Les entreprises européennes sur la défensive

Le secteur du transport, et du transport maritime en particulier, est le plus affecté par la crise. ©EPA

Maintenir la tête hors de l'eau pour ne pas couler. Le cabinet de conseil BDO passe à la loupe les choix qu'opèrent les entreprises européennes dans la conjoncture actuelle.

Il y a de l'orage dans l'air. Les conséquences de la crise se font sentir auprès des sociétés européennes interrogées par BDO (31 entreprises sur les 244 interrogées sont implantées en Belgique). Sans surprise, c'est le secteur du transport qui est le plus affecté, suivi par les services aux entreprises et l'industrie.

Si 39% des entreprises interrogées se disent fortement touchées par la crise, Koen Claessens, associé chez BDO, en charge du département risque et assurance, souligne que " la Belgique n’est pas un des pays européens les plus ébranlés en raison du poids peu élevé de son industrie. "

Objectifs défensifs

La moitié des cadres consultés pensent que l'économie en Europe va se détériorer au cours des six prochains mois. L'objectif principal du moment sera donc de maintenir le personnel et la clientèle actuels. L'accent sera mis sur la maîtrise des coûts et l’investissement dans des produits déjà existants pour pouvoir se relever progressivement de la crise. " Les priorités des entreprises sont passées d’objectifs de croissance, d’acquisition et d’expansion à des objectifs de réduction des coûts et des risques ", poursuit Koen Claessens. Si en 2019, 35% des entreprises visaient encore la croissance, elles ne sont plus que 20% aujourd'hui.

« Les priorités des entreprises sont passées d’objectifs de croissance, d’acquisition et d’expansion à des objectifs de réduction des coûts et des risques. »
Koen Claessens
Associé chez BDO, en charge du département risque et assurance.

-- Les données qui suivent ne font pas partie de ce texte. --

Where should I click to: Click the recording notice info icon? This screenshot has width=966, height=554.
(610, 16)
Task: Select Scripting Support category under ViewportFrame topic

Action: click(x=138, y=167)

Cette baisse de confiance dans l'avenir économique européen aura des conséquences inévitables sur les investissements et l'embauche. BDO pointe le fait que les nouveaux talents ne sont plus la priorité des entreprises.

20%
Aujourd'hui, seulement 20% des entreprises interrogées par BDO visent encore la croissance. Elles étaient de l'ordre de 35% avant la crise.

L'espoir fait vivre, pour autant que le soutien public reste présent. Les mesures gouvernementales restent importantes pour 65% des entreprises européennes interrogées (et 55% des entreprises belges). On pense notamment à l'aide apportée aux entreprises avec l'octroi d'un régime souple pour le chômage temporaire, la baisse des salaires, la renégociation des contrats avec les fournisseurs ou les clients.

Croissance verte

Il semblerait que la crise ait eu un impact positif sur la conscience des entreprises en matière de développement durable. De plus, nombre d’actionnaires ont renoncé à recevoir des dividendes cette année. Cette baisse d’attente de rentabilité à court terme permet ainsi aux entreprises de se concentrer sur des défis de long terme. Avant la crise, 50% des sociétés se disaient prêtes pour mettre en place des mesures plus respectueuses de l’environnement en leur sein. Elles sont maintenant 75% à vouloir agir en faveur du développement des énergies renouvelables et de la réduction des trajets pour les employés.